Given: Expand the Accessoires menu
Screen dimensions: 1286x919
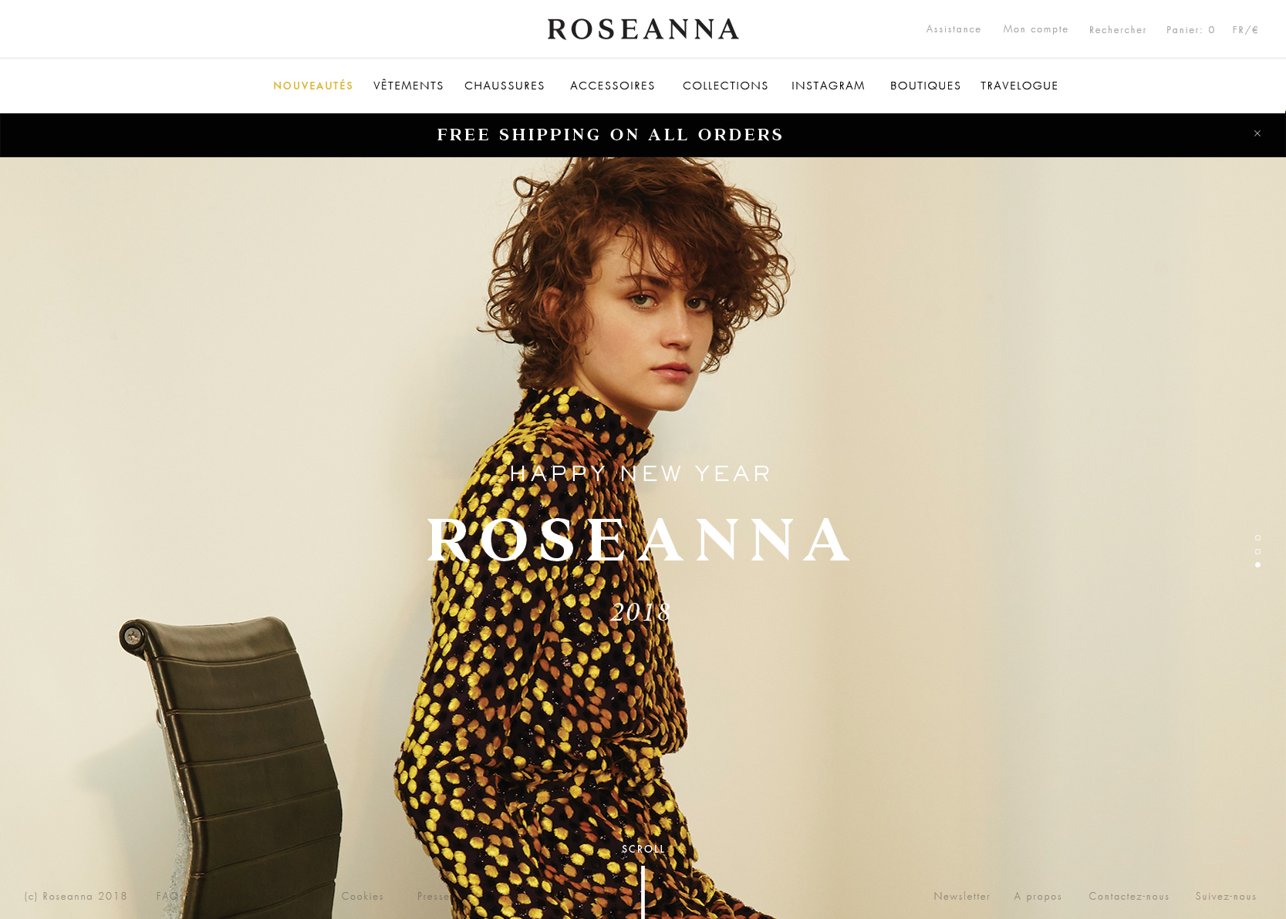Looking at the screenshot, I should 613,86.
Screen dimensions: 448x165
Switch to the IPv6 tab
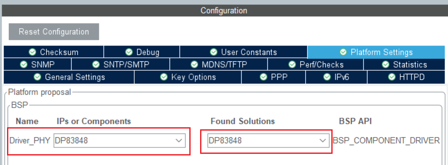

• • • •

**REQUIRED WORK:** Word for word, give again the lines from the line holding "Screen dimensions: 448x165" through the last line of the material, both included; pictures are not part of the copy.

**PROBLEM SOLUTION:**
Screen dimensions: 448x165
Switch to the IPv6 tab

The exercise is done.